TASK TO CARRY OUT: Skipping any pictures, repeat exactly and only the lines from the one that holds "Click the hoodie's right sleeve" to the last line of the material, both included.

SUPPLIED ENTRIES:
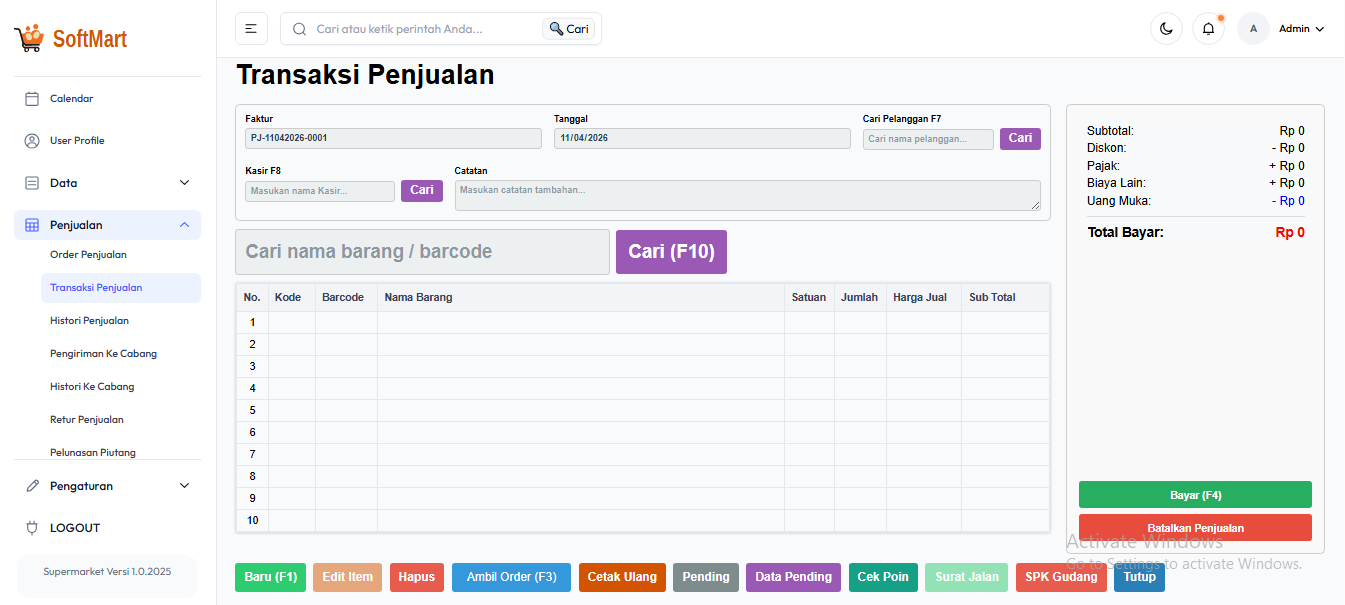Open notifications via the bell icon
This screenshot has height=605, width=1345.
1208,28
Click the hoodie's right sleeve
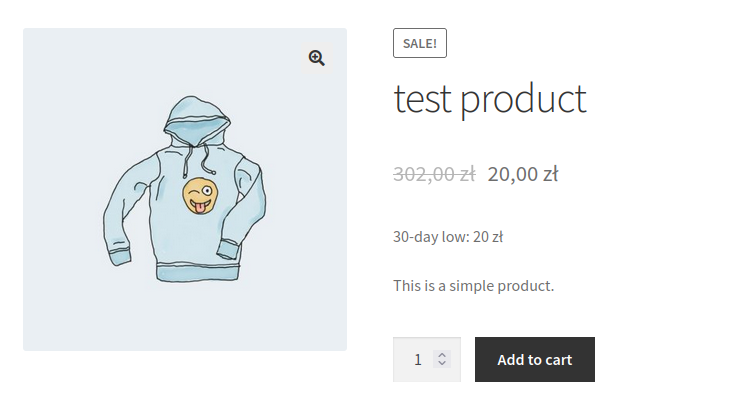The height and width of the screenshot is (403, 739). pos(250,215)
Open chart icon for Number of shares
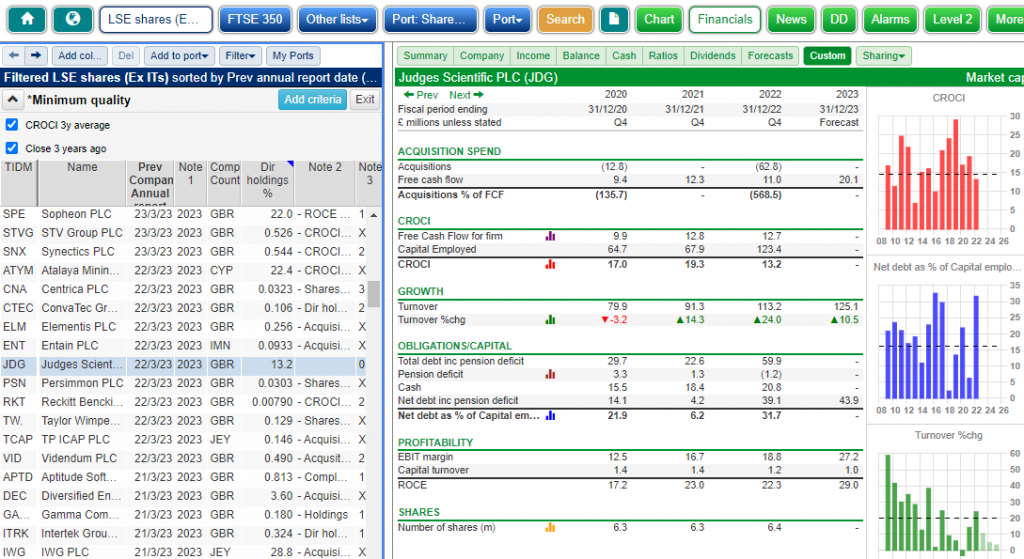The width and height of the screenshot is (1024, 559). pos(550,528)
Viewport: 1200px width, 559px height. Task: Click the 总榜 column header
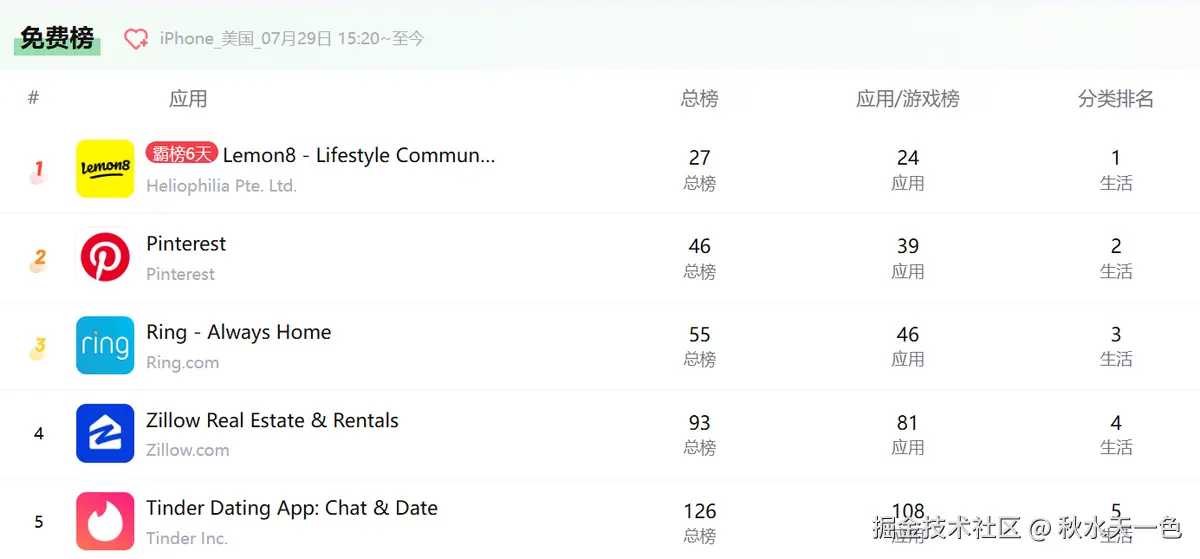(x=699, y=98)
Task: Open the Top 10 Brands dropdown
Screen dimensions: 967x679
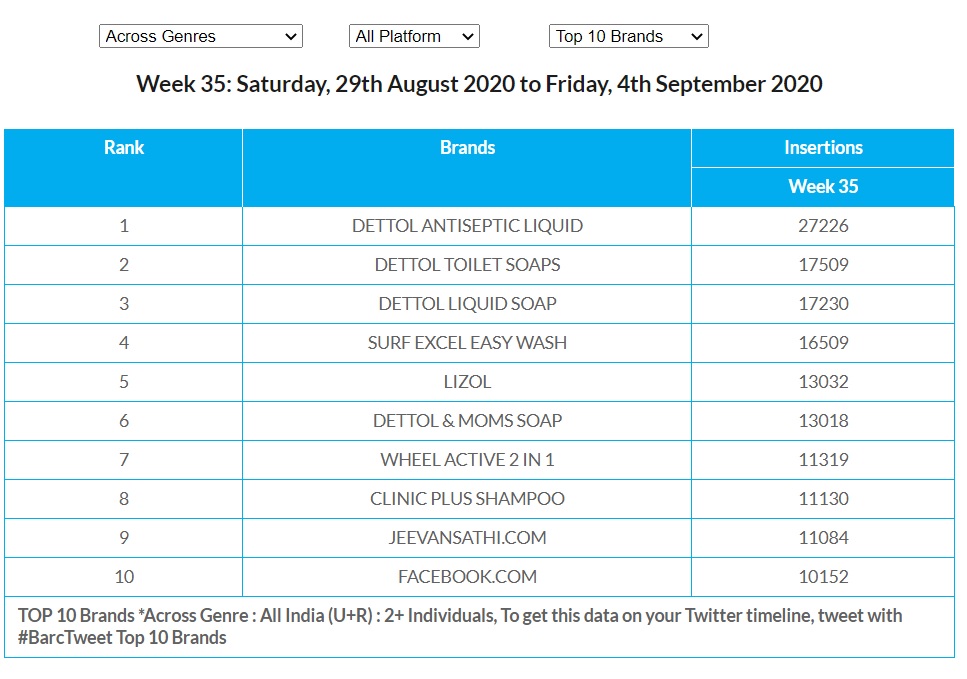Action: click(628, 37)
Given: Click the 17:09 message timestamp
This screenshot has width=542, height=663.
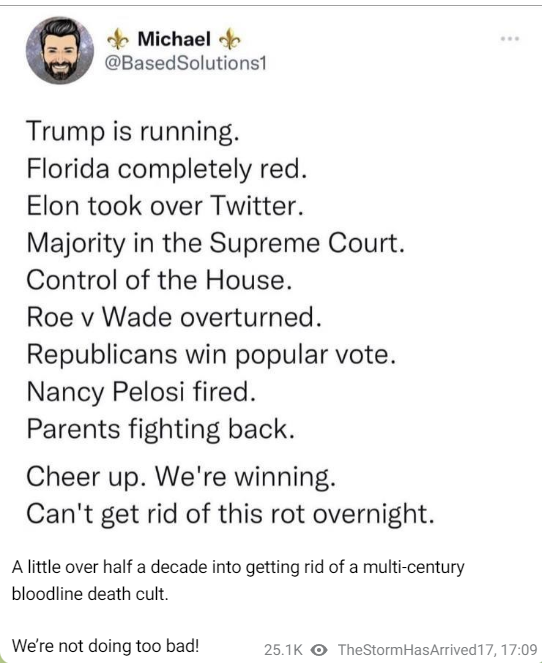Looking at the screenshot, I should (x=519, y=649).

THE ANSWER:
Click the hoodie's right sleeve
The height and width of the screenshot is (403, 739). pos(250,215)
Open chart icon for Number of shares
The width and height of the screenshot is (1024, 559). pos(550,528)
Viewport: 1200px width, 559px height. Task: Click the 总榜 column header
(x=699, y=98)
Task: Open the Top 10 Brands dropdown
Screen dimensions: 967x679
Action: click(628, 37)
Given: Click the 17:09 message timestamp
This screenshot has width=542, height=663.
Looking at the screenshot, I should (x=519, y=649).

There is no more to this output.